From the entries below, write out exactly the lines between the line holding "Viewport: 1294px width, 807px height." and the line holding "The image size is (557, 692).", inclusive, excluding any pictures.

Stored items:
* * * *

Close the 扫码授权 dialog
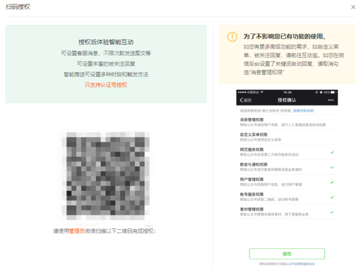352,7
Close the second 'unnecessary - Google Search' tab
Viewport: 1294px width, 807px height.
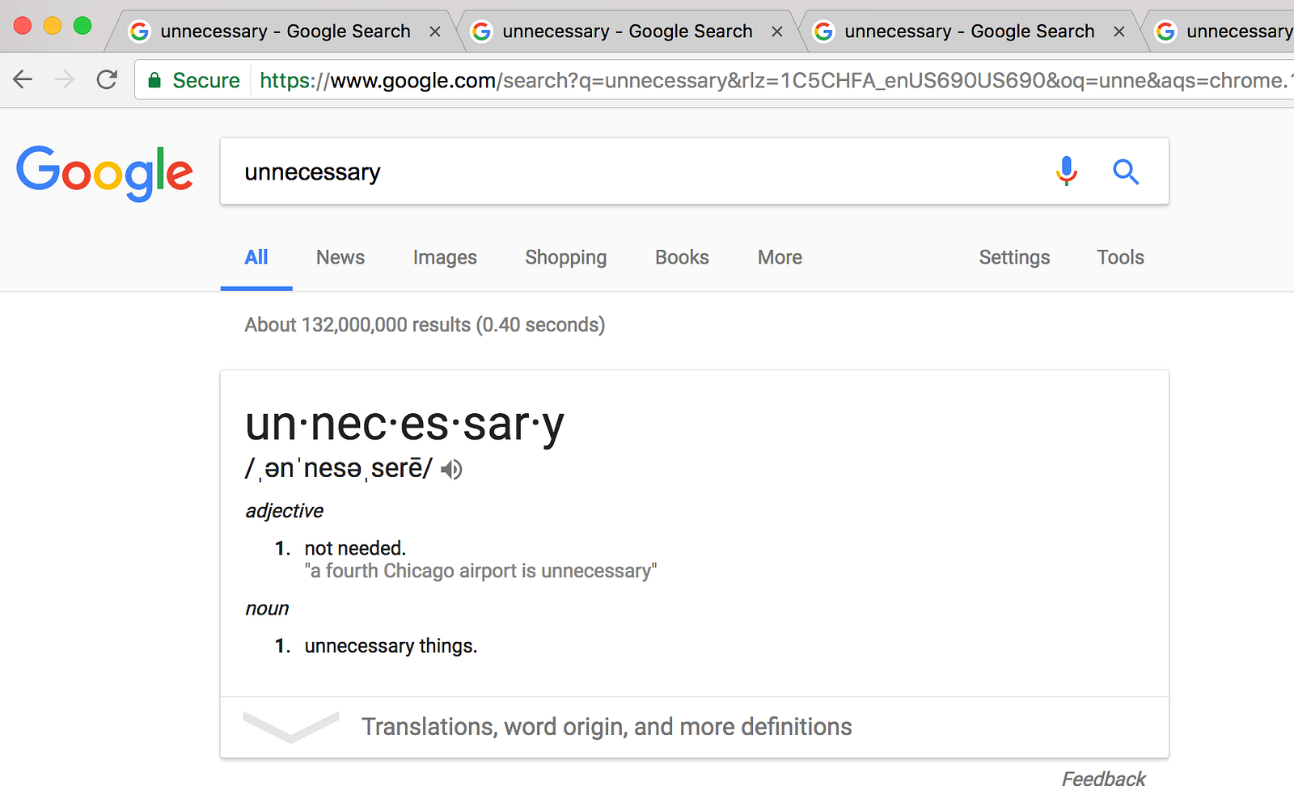pos(777,32)
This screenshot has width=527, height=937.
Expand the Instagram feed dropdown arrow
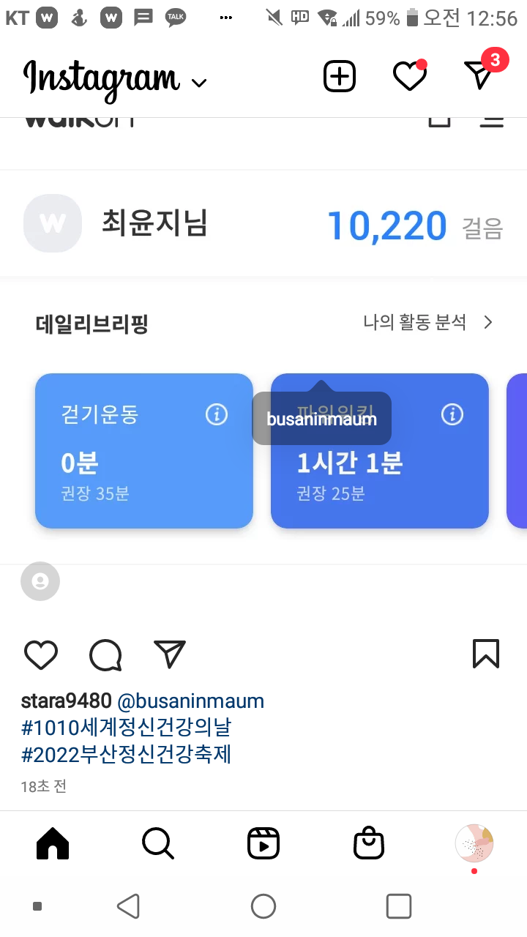[x=198, y=83]
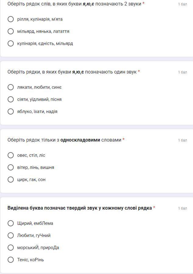Screen dimensions: 193x274
Task: Select the radio button "лякати, любити, синє"
Action: click(11, 87)
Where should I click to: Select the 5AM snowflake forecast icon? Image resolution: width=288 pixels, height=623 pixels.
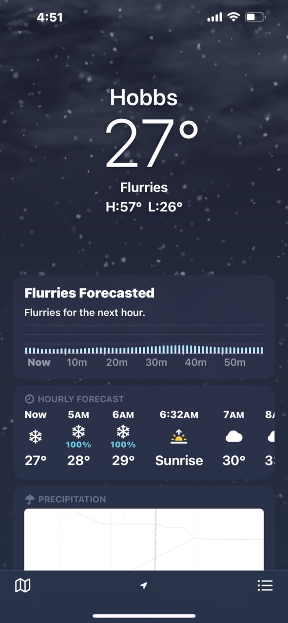tap(78, 432)
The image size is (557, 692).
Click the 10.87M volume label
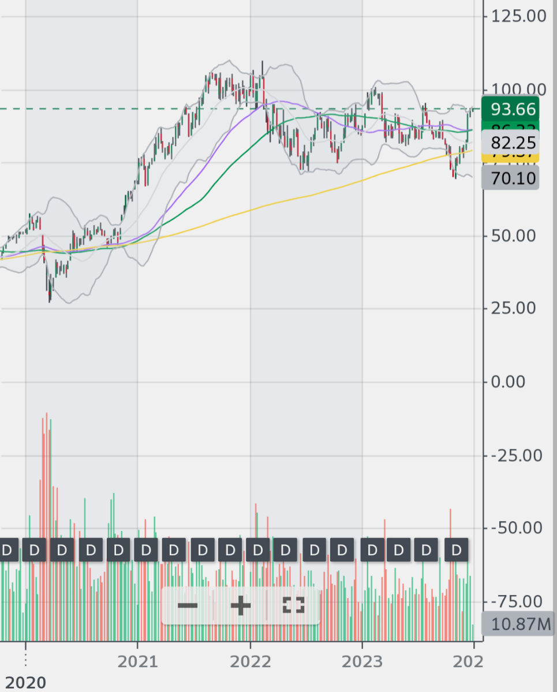click(x=517, y=623)
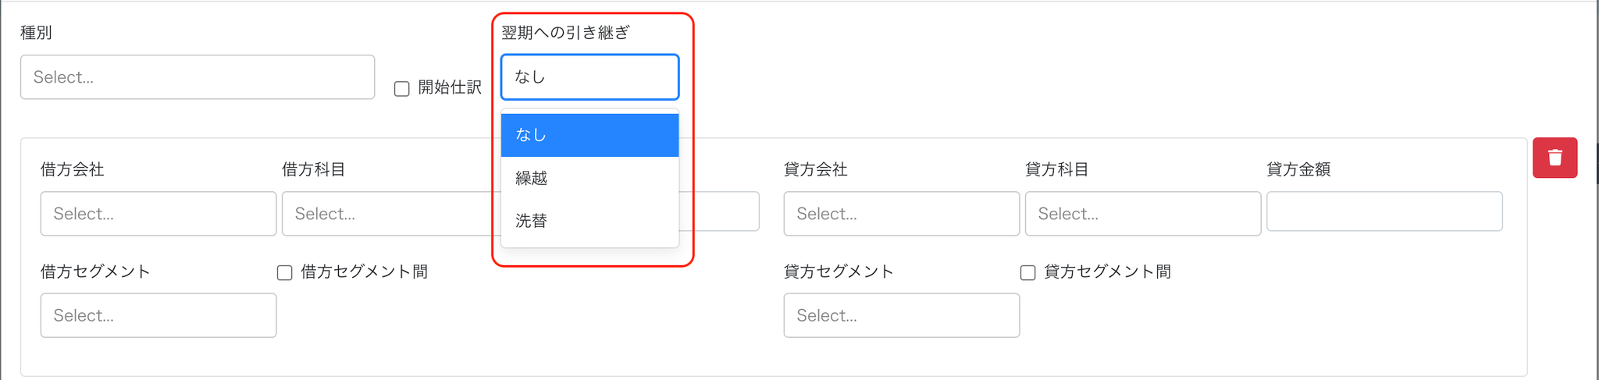Viewport: 1599px width, 380px height.
Task: Open the 借方科目 select dropdown
Action: 390,214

* * * *

### Reply to the task
Viewport: 1294px width, 807px height.
pos(777,32)
This screenshot has width=527, height=937.
Expand the Instagram feed dropdown arrow
[x=198, y=83]
Screen dimensions: 193x274
Task: Select the radio button "лякати, любити, синє"
Action: click(11, 87)
Where should I click to: Select the 5AM snowflake forecast icon? Image resolution: width=288 pixels, height=623 pixels.
tap(78, 432)
The image size is (557, 692).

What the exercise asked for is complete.